Aprendió que el amor fraternal era muy importante, mucho más que una casa, buen dinero y bienestar. Se dijo a sí misma que nunca más iba a dejarse llevar por la ambición ni por la envidia.
Cerró sus ojos llorosos. El pecho le pesaba como si tuviera una lápida encima y le dolía fuertemente. Hasta que no supo más de ella, sólo descendió en la oscuridad más completa, envuelta en una tristeza que le parecía eterna...
Seguidamente, María Rosa la guió para que flotara en el cielo. Sintió que volaba en un planeta gasesoso, de colores verdes y azules, algo que jamás había visto. Le pidió que esperara allí a su Maestro.
Apareció una silueta alta, vestida con una túnica que parecía tener todos los colores y a la vez, ninguno. Parecía un hombre. Tras de él había un enorme resplandor que no le permitió ver su rostro.
Le abrazó con fuerza y dulzura. Sintió todo el amor del mundo dentro del pecho. Ese calor se instaló en el centro de su corazón y se repartió por su espalda, cabello y brazos. Energía radiante y pura se había derramando sobre ella, que se convirtió en un recipiente.
No pudo repetir lo que él le dijo, pues no encontró las palabras para conceptualizarlo, ni siquiera ahora. Pero "sabe" lo que debe hacer, buscar y alcanzar.
Cuando se le ordenó despertar sus ojos estaban húmedos y aunque su cara y sus manos se sentían frías, un calor envolvente estaba adherido a su interior, debajo de la piel, muy cerca de su alma...
Al salir a la calle, le pareció que el arrebol de ese atardecer presto a convertirse en noche, era un pálido reflejo de aquellos colores que vio detrás de su Maestro.

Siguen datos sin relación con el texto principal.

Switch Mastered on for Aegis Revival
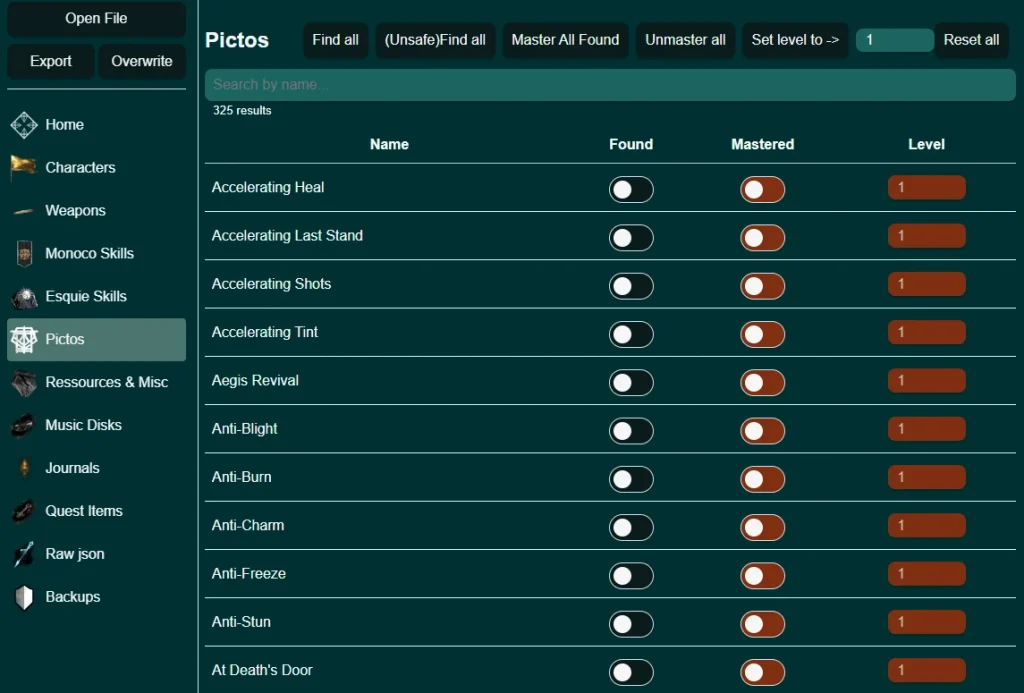 tap(762, 383)
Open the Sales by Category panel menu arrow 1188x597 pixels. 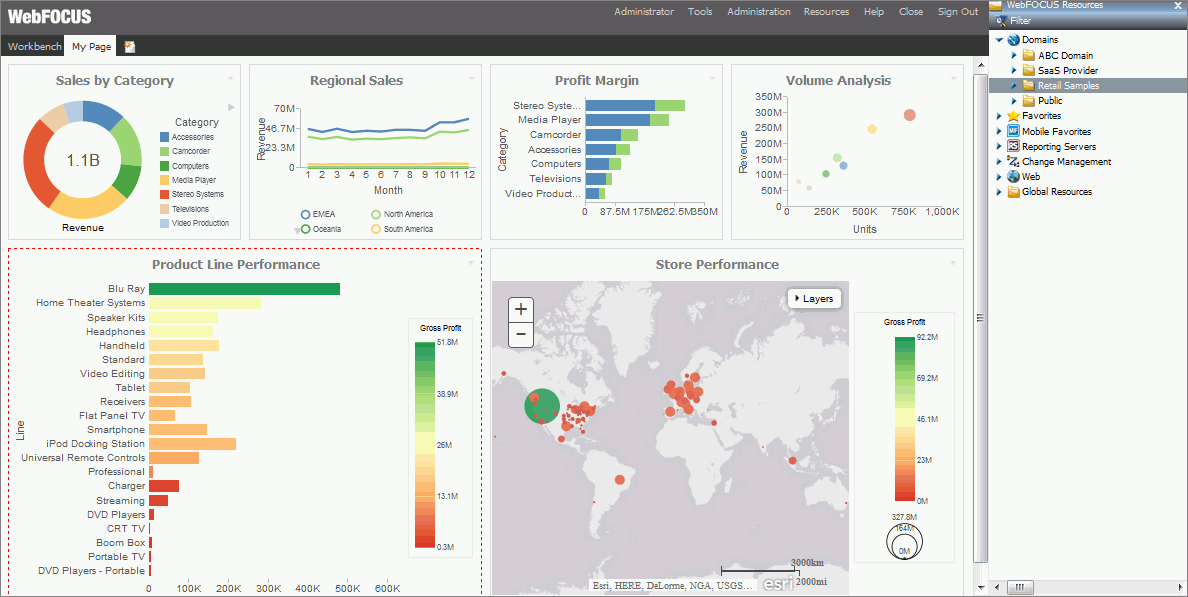click(231, 78)
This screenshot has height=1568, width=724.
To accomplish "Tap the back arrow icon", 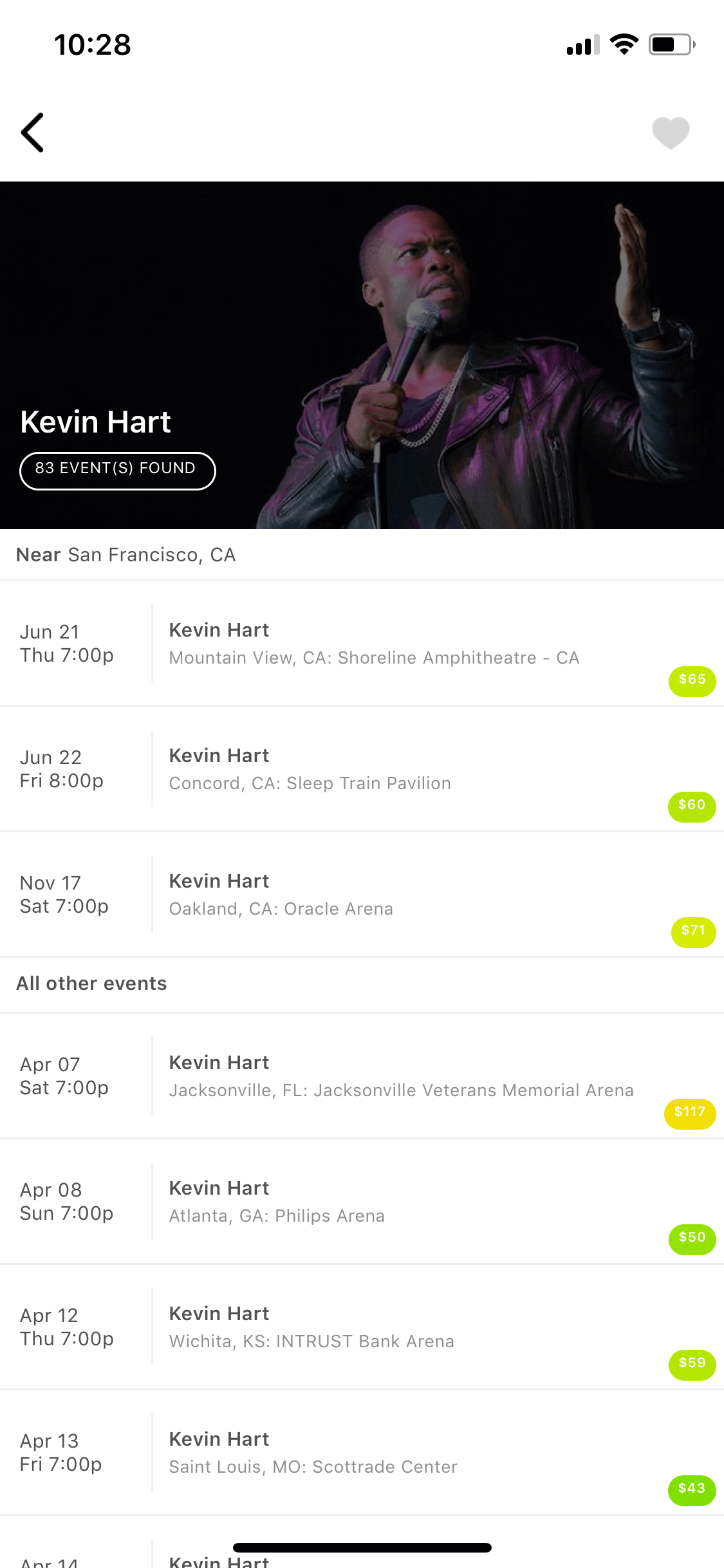I will coord(32,133).
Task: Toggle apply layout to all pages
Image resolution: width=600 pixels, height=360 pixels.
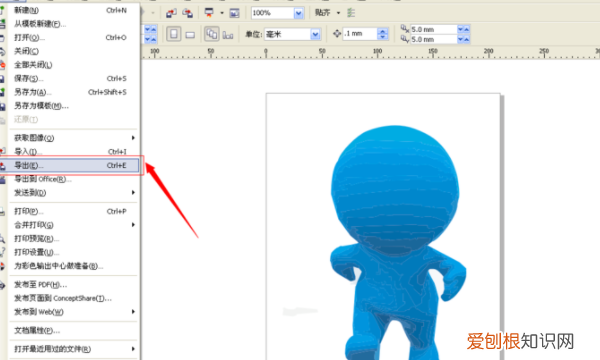Action: 212,34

Caminó los pasos necesarios con la certeza que, si alguna vez contaba todo esto en primera persona, sólo le creería alguien que hubiese vivido la misma experiencia; no obstante, concluyó que eso daba igual: ya sabía que "nada es imposible bajo este cielo"*.
*Frase de Pedro Prado, chileno, autor de Alsino.
*Frase de Pedro Prado, chileno, autor de Alsino.